Neoadjuvant chemotherapy resulted in complete pathologic responses in 20% of patients, and allowed for cancer stage to be downgraded in almost half the patients with stage II or III disease. Neoadjuvant chemotherapy, therefore, made breast-conserving therapy (vs mastectomy) more likely among clinical stage II and III patients. Breast-conserving therapy was performed in 69% of stage II patients who underwent neoadjuvant chemotherapy compared with 19% who had surgery first, and in 24% and 1%, respectively, of stage III patients (P < .001).
“Even women who present with clinical stage II or III disease may have good results with [breast-conserving therapy] after chemotherapy and not need a mastectomy,” Dr. Mittendorf said.
The group plans to extend the study to include MD Anderson patients treated after 2005. “Since 2005, treatment techniques have improved, including the ability to add targeted therapies to chemotherapy,” she said. “In the future we will look at the effects of newer agents, and we anticipate the results will be even more favorable for women who received these treatments before surgery.”
‘Apples and Oranges’
But Barbara Fowble, MD, of the University of California School of Medicine, San Francisco, the invited discussant of the abstract, expressed concern about the imbalance in patient numbers between the arms, making this a comparison of “apples and oranges,” she told The ASCO Post.
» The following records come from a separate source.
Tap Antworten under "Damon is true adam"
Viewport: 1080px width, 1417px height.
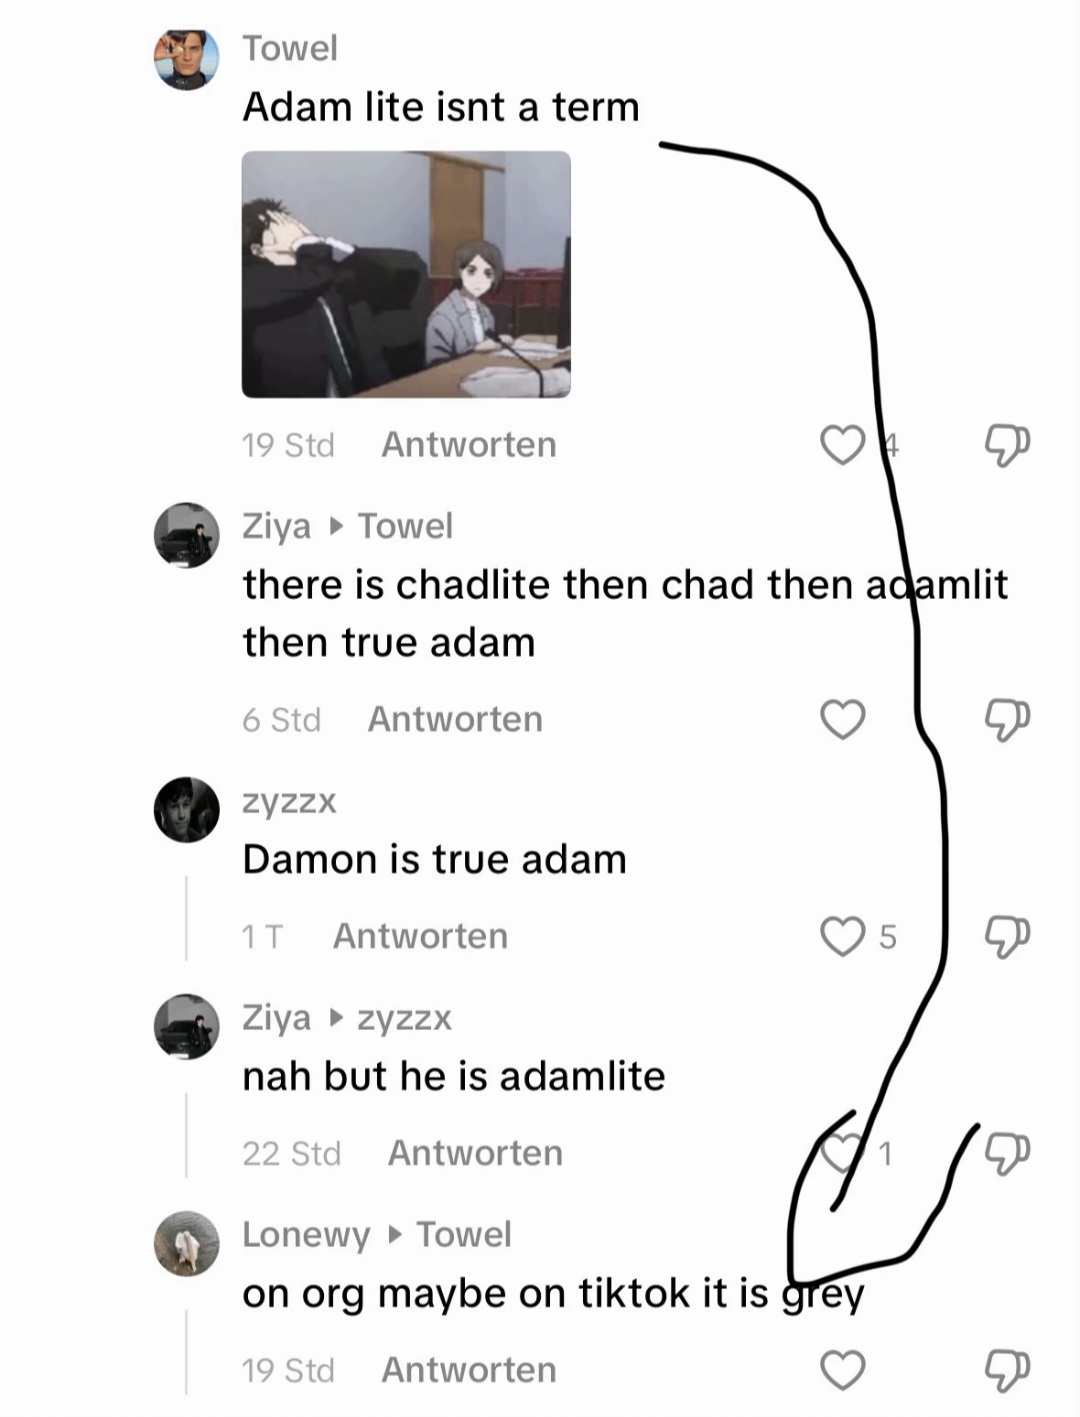click(x=420, y=936)
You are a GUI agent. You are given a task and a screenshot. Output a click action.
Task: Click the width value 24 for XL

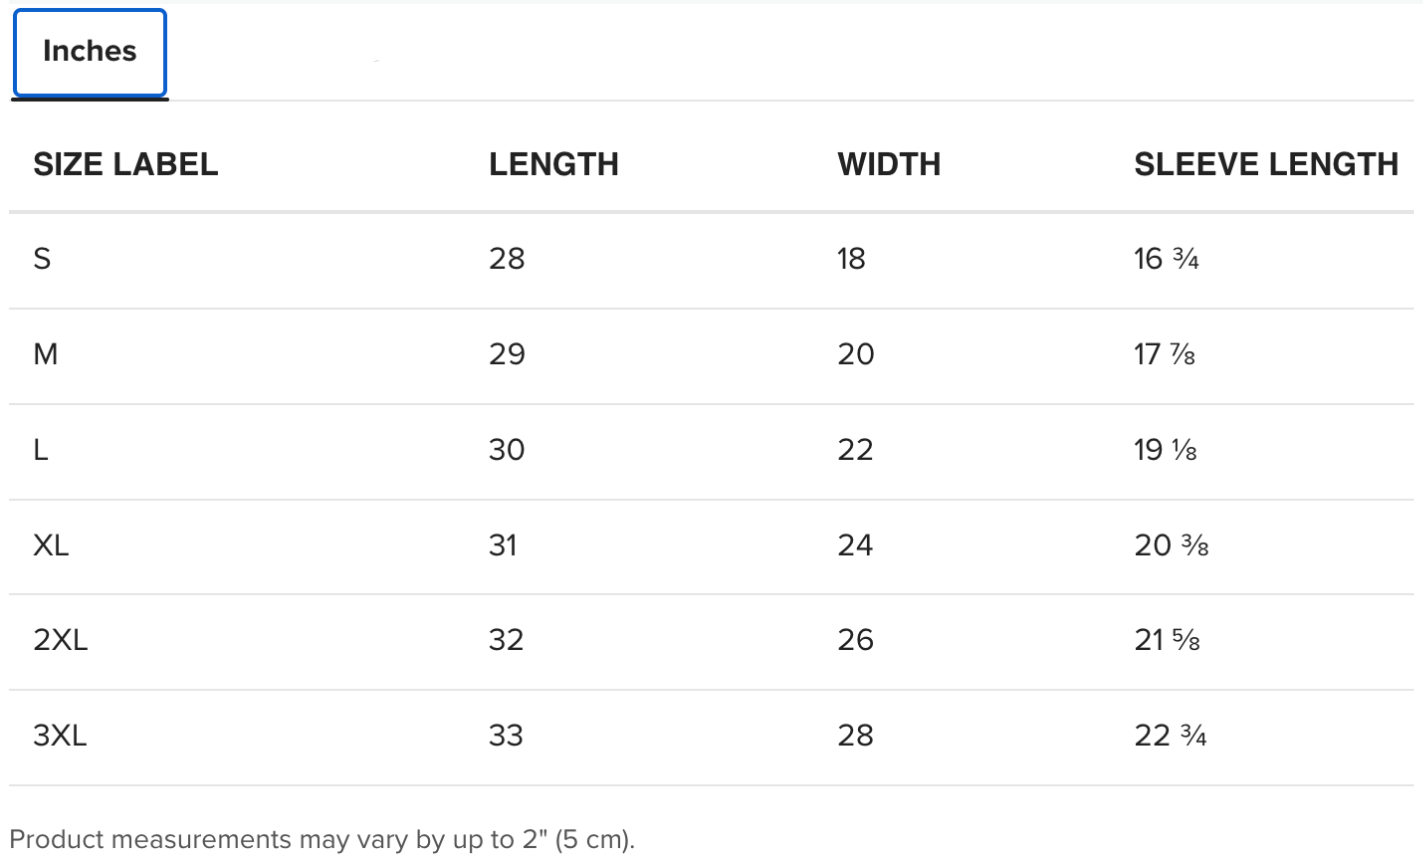point(855,545)
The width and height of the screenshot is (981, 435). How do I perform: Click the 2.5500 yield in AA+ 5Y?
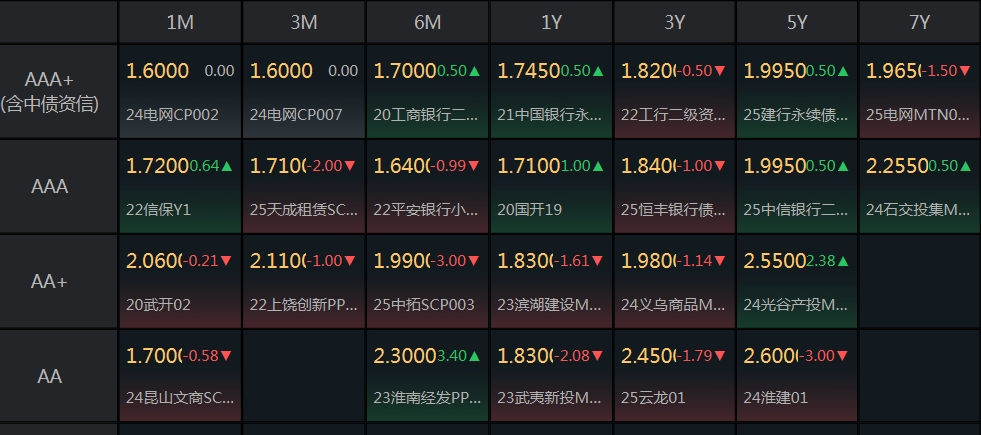774,260
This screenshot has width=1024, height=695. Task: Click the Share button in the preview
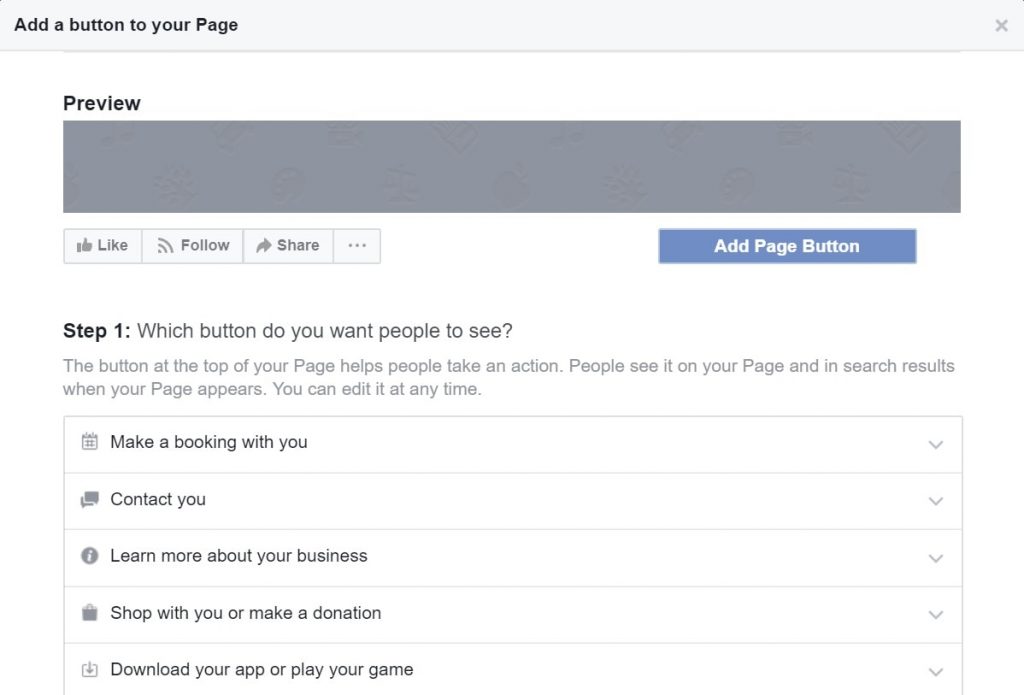pyautogui.click(x=288, y=246)
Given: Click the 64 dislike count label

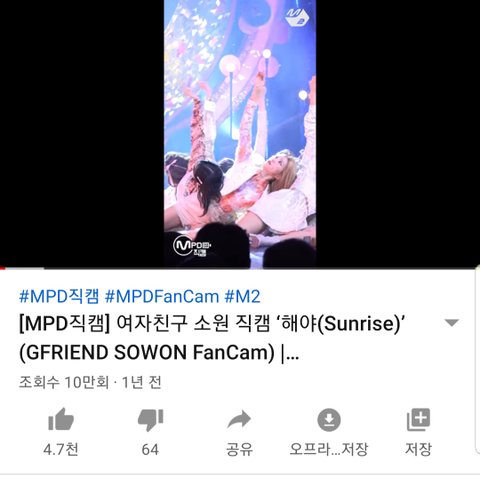Looking at the screenshot, I should [x=150, y=450].
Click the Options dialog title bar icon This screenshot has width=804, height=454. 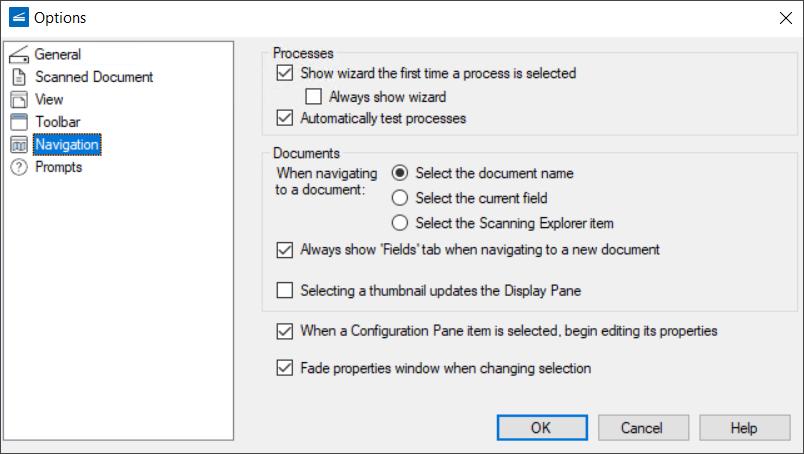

Among stage III patients, 157 underwent neoadjuvant chemotherapy, while just 18 had surgery first. Among stage I patients, 45 had neoadjuvant chemotherapy and 1,854 had surgery first. “So the only things we can really say from the data pertain to the stage II patients, who had about 450 patients per arm,” she suggested.
Essentially, she added, the study supports what has already been established by randomized controlled trials: that the two approaches provide comparable outcomes in appropriately selected patients. ■
Disclosure: Drs. Mittendorf and Fowble reported no potential conflicts of interest.
Reference
1. Mittendorf EA, Buchholz TA, Tucker SL, et al: Impact of chemotherapy timing on local-regional failures in patients with breast cancer undergoing breast-conserving therapy. 2011 Breast Cancer Symposium. Abstract 82. Presented September 8, 2011.